Text shown: Begin

Enoxolone (INN, BAN; also known as glycyrrhetinic acid or glycyrrhetic acid) is a pentacyclic triterpenoid derivative of the beta-amyrin type obtained from the hydrolysis of glycyrrhizic acid, which was obtained from the herb liquorice. It is used in flavoring and it masks the bitter taste of drugs like aloe and quinine. It is effective in the treatment of peptic ulcer and also has expectorant (antitussive) properties.  It has some additional pharmacological properties with possible antiviral, antifungal, antiprotozoal, and antibacterial activities.

Mechanism of action
Glycyrrhetinic acid inhibits the enzymes (15-hydroxyprostaglandin dehydrogenase and delta-13-prostaglandin) that metabolize the prostaglandins PGE-2 and PGF-2α to their respective, inactive 15-keto-13,14-dihydro metabolites. This increases prostaglandins in the digestive system. Prostaglandins inhibit gastric secretion, stimulate pancreatic secretion and mucous secretion in the intestines, and markedly increase intestinal motility. They also cause cell proliferation in the stomach. The effect on gastric acid secretion, and promotion of mucous secretion and cell proliferation shows why licorice has potential in treating peptic ulcers.

Licorice should not be taken during pregnancy, because PGF-2α stimulates activity of the uterus during pregnancy and can cause abortion.

The structure of glycyrrhetinic acid is similar to that of cortisone. Both molecules are flat and similar at positions 3 and 11. This might be the basis for licorice's anti-inflammatory action.

Text shown: End

**Aim of the exercise**:
Copy out the passage on enoxolone in full, word for word.

The data: Begin

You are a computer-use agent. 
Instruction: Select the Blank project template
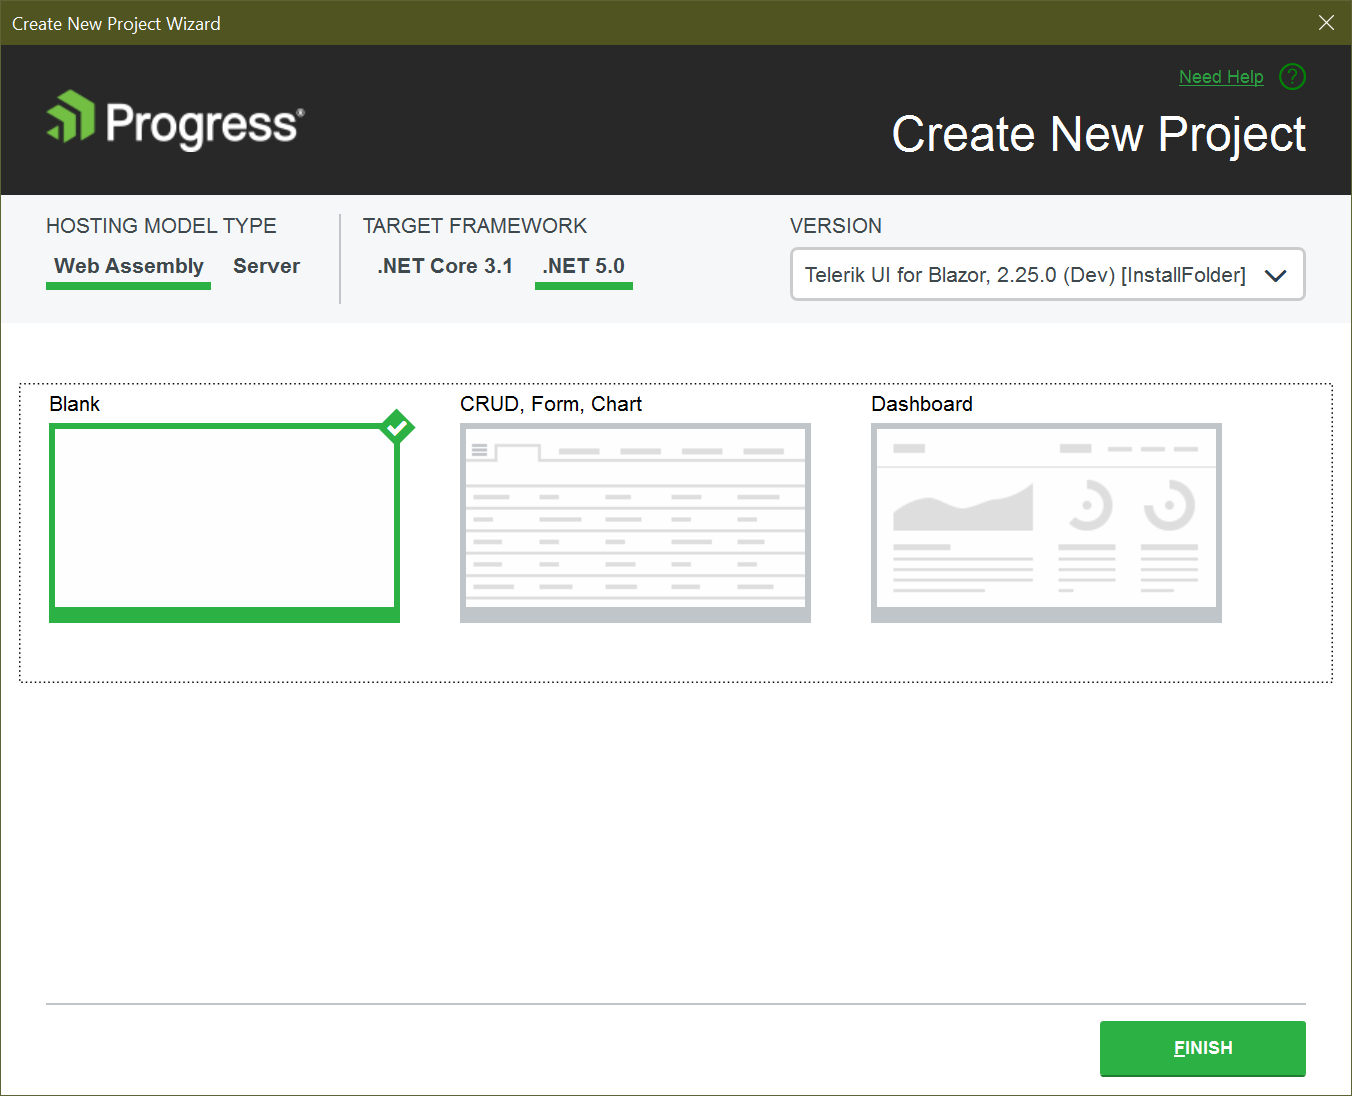point(224,520)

The data: End

**Task result**:
Enoxolone (INN, BAN; also known as glycyrrhetinic acid or glycyrrhetic acid) is a pentacyclic triterpenoid derivative of the beta-amyrin type obtained from the hydrolysis of glycyrrhizic acid, which was obtained from the herb liquorice. It is used in flavoring and it masks the bitter taste of drugs like aloe and quinine. It is effective in the treatment of peptic ulcer and also has expectorant (antitussive) properties.  It has some additional pharmacological properties with possible antiviral, antifungal, antiprotozoal, and antibacterial activities.

Mechanism of action
Glycyrrhetinic acid inhibits the enzymes (15-hydroxyprostaglandin dehydrogenase and delta-13-prostaglandin) that metabolize the prostaglandins PGE-2 and PGF-2α to their respective, inactive 15-keto-13,14-dihydro metabolites. This increases prostaglandins in the digestive system. Prostaglandins inhibit gastric secretion, stimulate pancreatic secretion and mucous secretion in the intestines, and markedly increase intestinal motility. They also cause cell proliferation in the stomach. The effect on gastric acid secretion, and promotion of mucous secretion and cell proliferation shows why licorice has potential in treating peptic ulcers.

Licorice should not be taken during pregnancy, because PGF-2α stimulates activity of the uterus during pregnancy and can cause abortion.

The structure of glycyrrhetinic acid is similar to that of cortisone. Both molecules are flat and similar at positions 3 and 11. This might be the basis for licorice's anti-inflammatory action.